Multi class segmentation

Hello. I am dealing with the multi-class segmentation.
I used to handle the binary class for semantic segmentation.
In the binary, I use the binary mask as the target.
However in the multi-class, it looks like I need some change.

This is my mask.
I have 5 classes which are Red, Green,Blue, white and black.
My model output is the 5 channel.
self.fuse=conv_1(ch_in=112,ch_out=5)
I use this 5 classes with 3 channel image as 1 channel image use below code.

                r,g,b=cv2.split(target_img)
                r[r==255]=1
                g[g==255]=2
                b[b==255]=3
                mask=r+g+b
                mask[mask==6]=4
                target_img=mask

After that I run the below train loop.
Because I read some article and they said I have to use one hot encoding for cross entropy loss.


        self.criterion = nn.CrossEntropyLoss().to(self.device)

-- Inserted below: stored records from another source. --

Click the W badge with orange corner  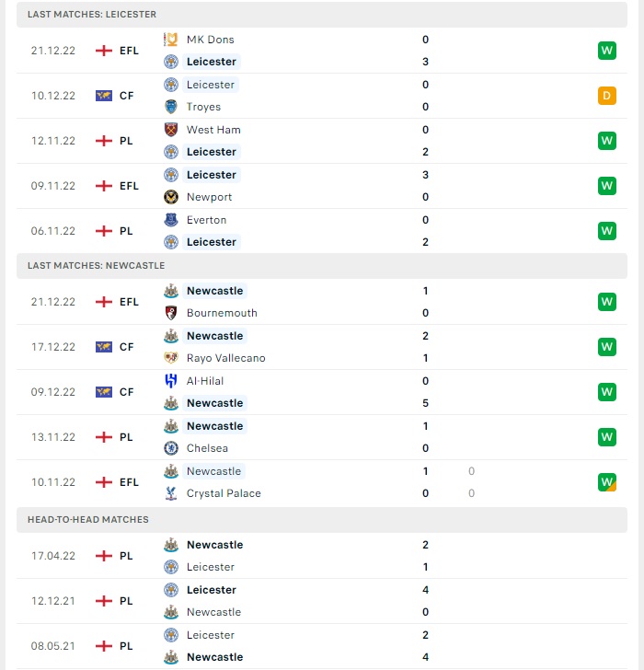point(607,482)
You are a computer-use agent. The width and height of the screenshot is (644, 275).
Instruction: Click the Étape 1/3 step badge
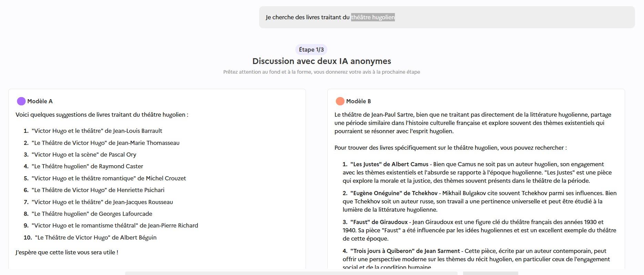tap(311, 50)
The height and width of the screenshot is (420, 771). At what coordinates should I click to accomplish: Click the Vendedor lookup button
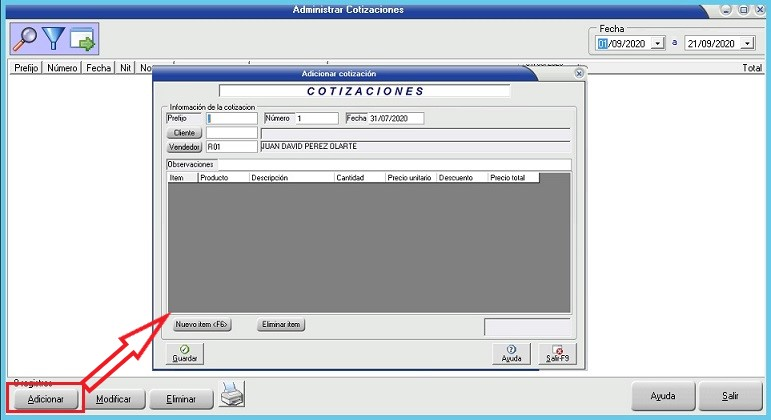coord(184,146)
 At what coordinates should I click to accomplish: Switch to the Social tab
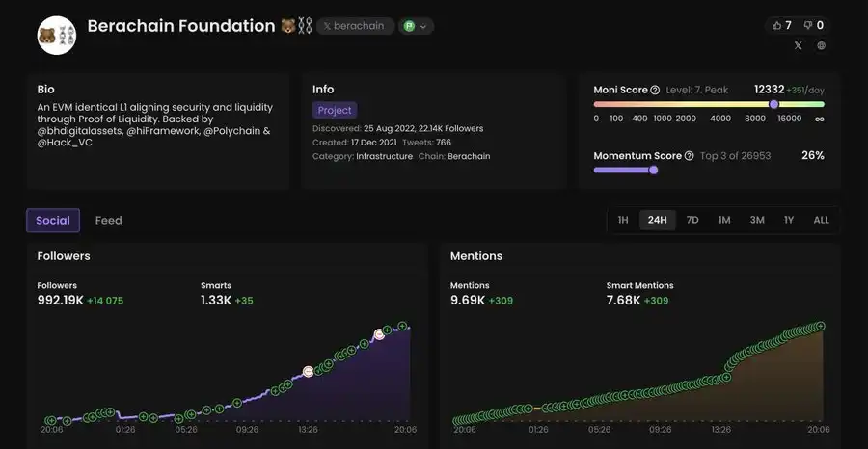coord(53,221)
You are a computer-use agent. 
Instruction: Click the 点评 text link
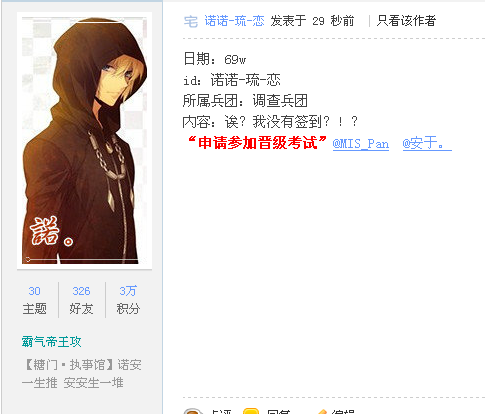click(x=221, y=412)
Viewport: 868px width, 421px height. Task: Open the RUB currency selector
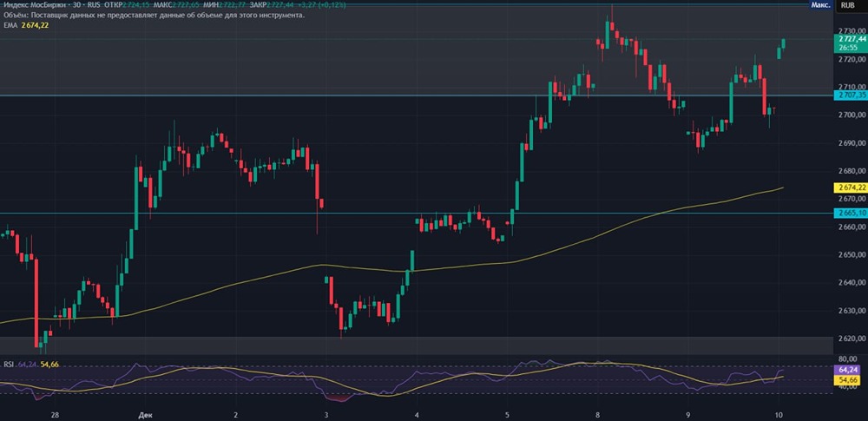848,5
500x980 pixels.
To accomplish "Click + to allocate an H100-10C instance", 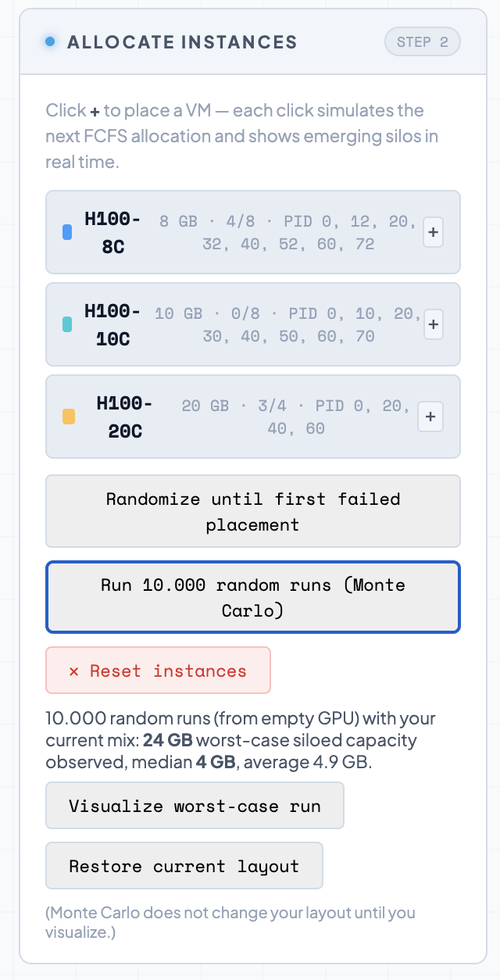I will click(433, 324).
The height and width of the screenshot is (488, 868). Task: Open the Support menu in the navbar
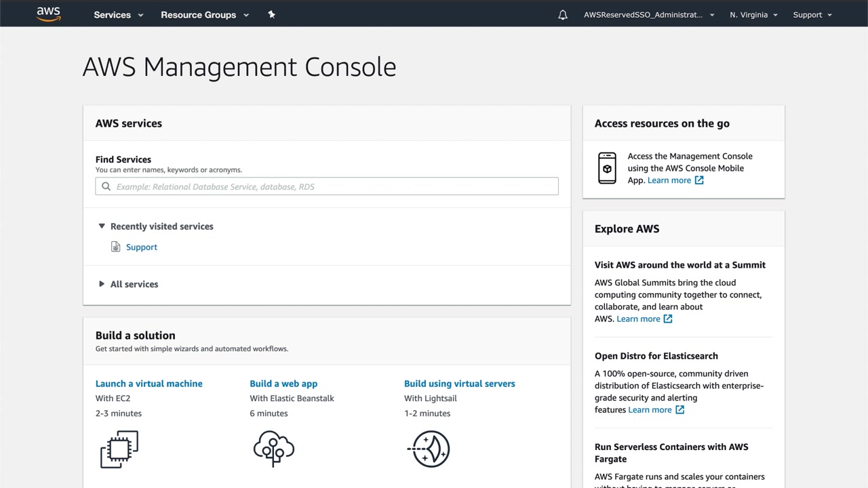pyautogui.click(x=812, y=15)
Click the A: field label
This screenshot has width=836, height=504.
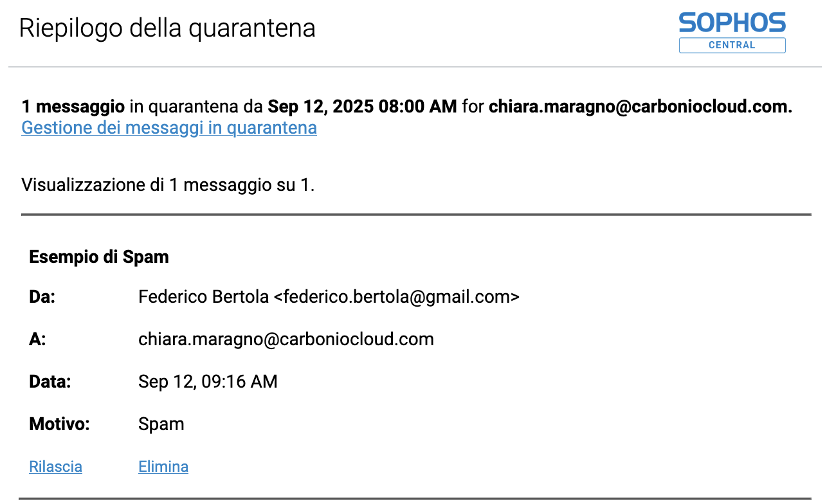coord(37,339)
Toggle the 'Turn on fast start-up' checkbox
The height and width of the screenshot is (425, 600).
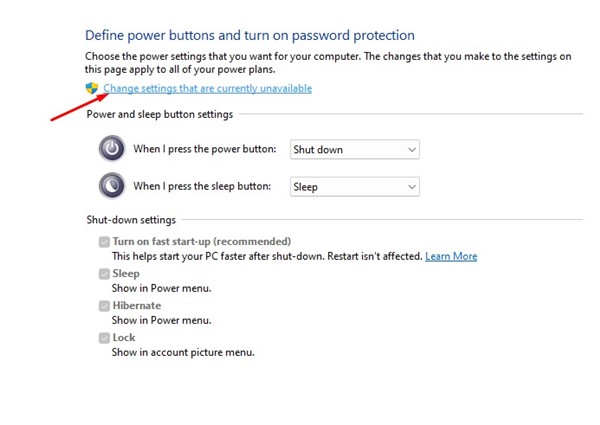coord(104,242)
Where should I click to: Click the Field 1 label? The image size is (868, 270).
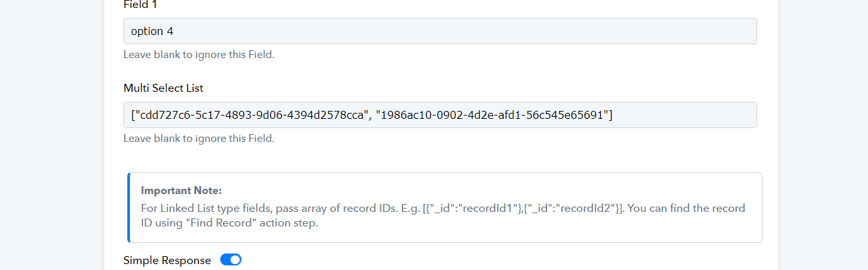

    def run_train_loop(self, epochs):
        # Run training
        for epoch in range(epochs):
            print('Epoch {}/{}'.format(epoch + 1, epochs))
            print('-' * 10)
            self.scheduler.step()
            for param_group in self.optimizer.param_groups:
                lr = param_group['lr']
            print("Learning rate: " + str(lr))
            running_loss = 0.0
            running_score = 0.0

            for batch_idx, (images, masks) in enumerate(self.train_data_loader):
                # Obtain batches
                images, masks = images.to(self.device), masks.to(self.device)
                masks=masks.squeeze(1)
                self.optimizer.zero_grad()
                model= self.model.to(self.device)
                output = model(images)
                loss = self.criterion(output, masks.long())

However, my loss is 0 after some epoch. I have 2000 images and mask. So I think it is not the lack of data problem. I am not using the softmax function but I read some answer in this forum that it has already included in cross entropy function. If not I have to include it of course.
Also I am not sure that it is the correct way that the ground truth channel is 1 channel only. Becuase output of the model is 5 channel. Do you think I should change the my mask as 5 channel with 0 and 1? Or should my model output is the 5 channels, because 0 is background.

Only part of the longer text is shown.